The Rangers administration saga is less than a week old and we’ve been fortunate to see a few gems this week.
The inflatable advertising hoarding that wouldn’t stay up, administrators admitting they couldn’t find the £24 Million from Ticketus and Kilmarnock winning at Ibrox after the Rangers faithful assembled to a cry of ‘We’re not walking away’.
Seemingly, they did walk away in numbers before the final whistle blew but before signing a few of the old ‘party songs’ and further miring Rangers in bother. I heard the half time report on radio and the boo-ing was evident from the home support.
Throw in the sight of a late night current affairs show that had two luminaries of the Celtic support arguing over whether their club was dependent on their ailing rival and the biscuit has probably been taken.
Week one of how many?
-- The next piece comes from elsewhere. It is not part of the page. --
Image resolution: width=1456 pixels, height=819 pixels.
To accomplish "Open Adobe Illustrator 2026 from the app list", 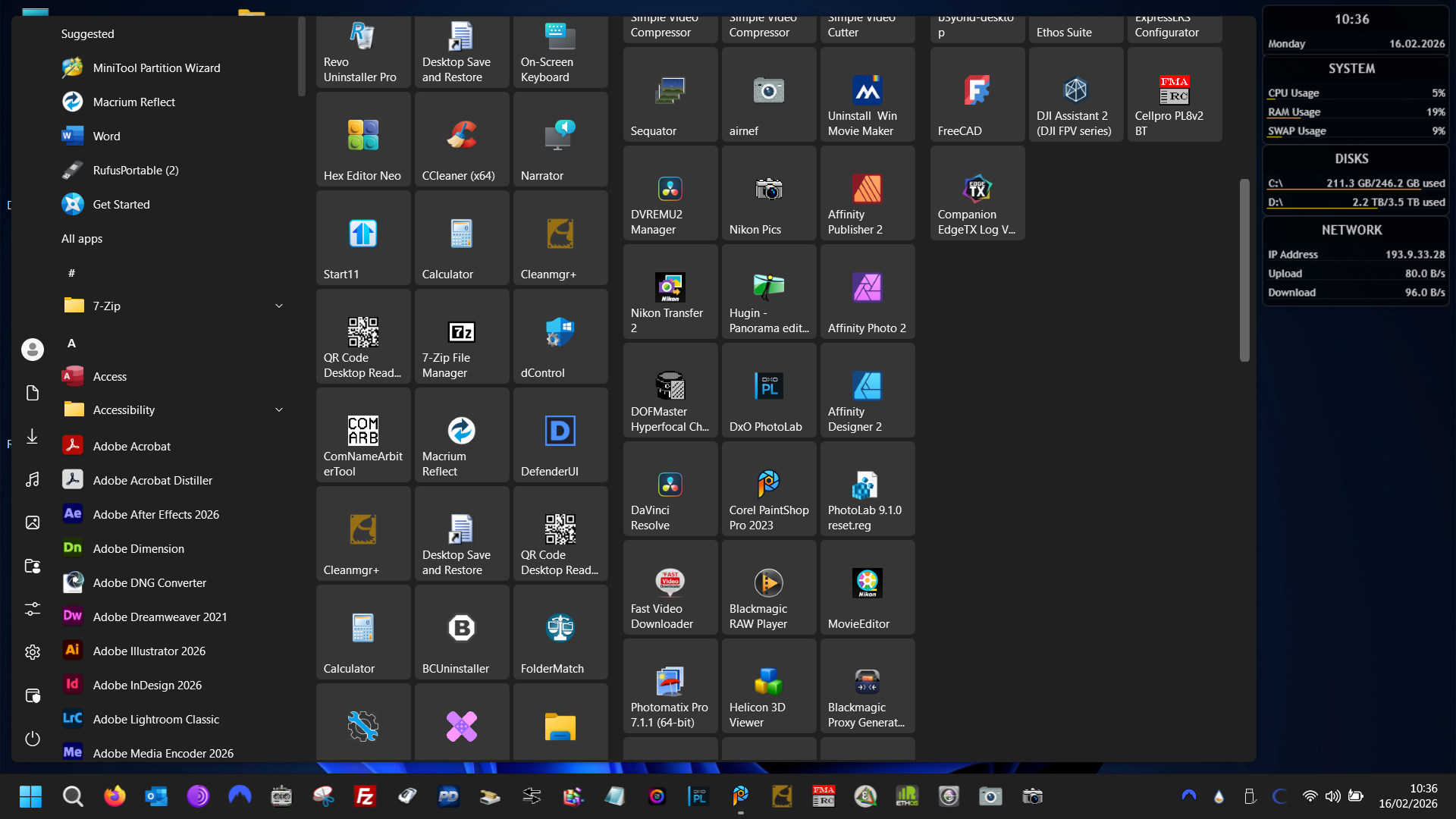I will coord(149,651).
I’m sure I’ll find it tiresome soon enough, hopefully the entertaining nuggets keep on cropping up.
The dodgy songs were inevitable, an article in the Scotsman on Saturday flagged up the attitudes of Rangers fans in better days.
Murray’s pot-hunting bluster and bravado appealed to Rangers supporters’ innate taste for triumphalism.
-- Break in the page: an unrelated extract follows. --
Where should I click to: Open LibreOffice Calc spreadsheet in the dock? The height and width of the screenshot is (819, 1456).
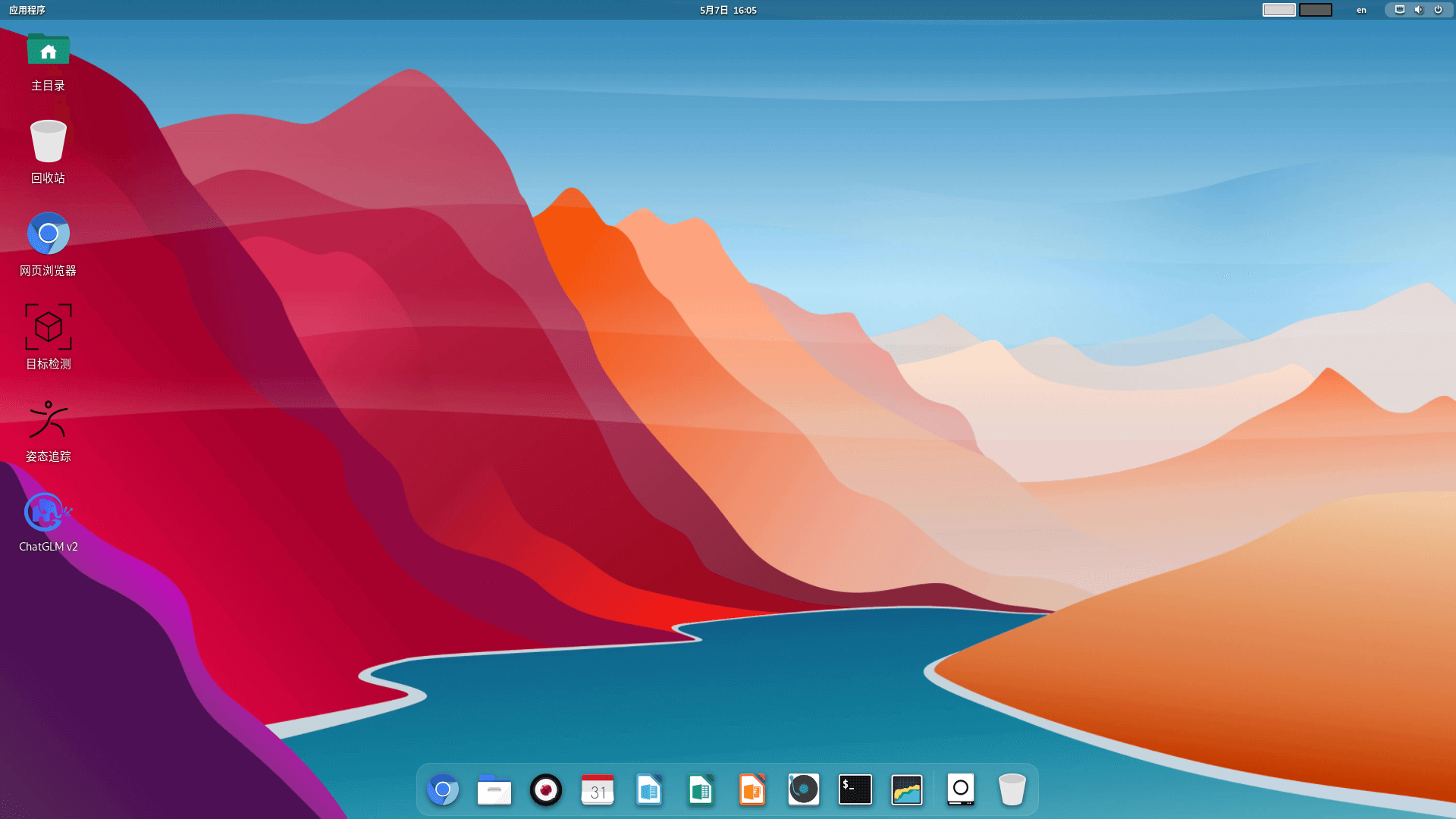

Glenn Gibbons nailed an era in a sentence.
He also flagged up an event from Saturday before it happened:-
Even the most successful managers at Ibrox have had to tolerate booing of their team for committing the capital offence of being a goal down at half-time, long before a match is completed
I saw an equally beguiling piece in the Guardian website but for a different reason.
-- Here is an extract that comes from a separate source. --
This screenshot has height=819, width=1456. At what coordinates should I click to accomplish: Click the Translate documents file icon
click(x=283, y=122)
Those people who claim that we would all thrive after the death of Rangers FC are deluding themselves. They tend to fall into three categories. In the first group, we see middle-class faux intellectuals who will talk loftily of abjuring sectarianism and all sorts of unpleasantness among hoi polloi. Many of them will follow Scotland’s international rugby team, an outfit so bad that among the 10 or so countries which take this minority of minority sports seriously we are currently 11th.
In the second group, there are supporters of clubs from Scotland’s other three big cities. To a certain extent, you can understand their position. If the Ibrox club was forced into liquidation and compelled to start life again as Rangers 2012 in the Scottish Third Division, these clubs could begin to dream again. They would cast their minds back to the 50s and 60s when Hibs, Hearts and Dundee shared five titles. Perhaps they would dream of the early 1980s when Aberdeen and Dundee United broke the century-long domination of the Old Firm and reached European finals.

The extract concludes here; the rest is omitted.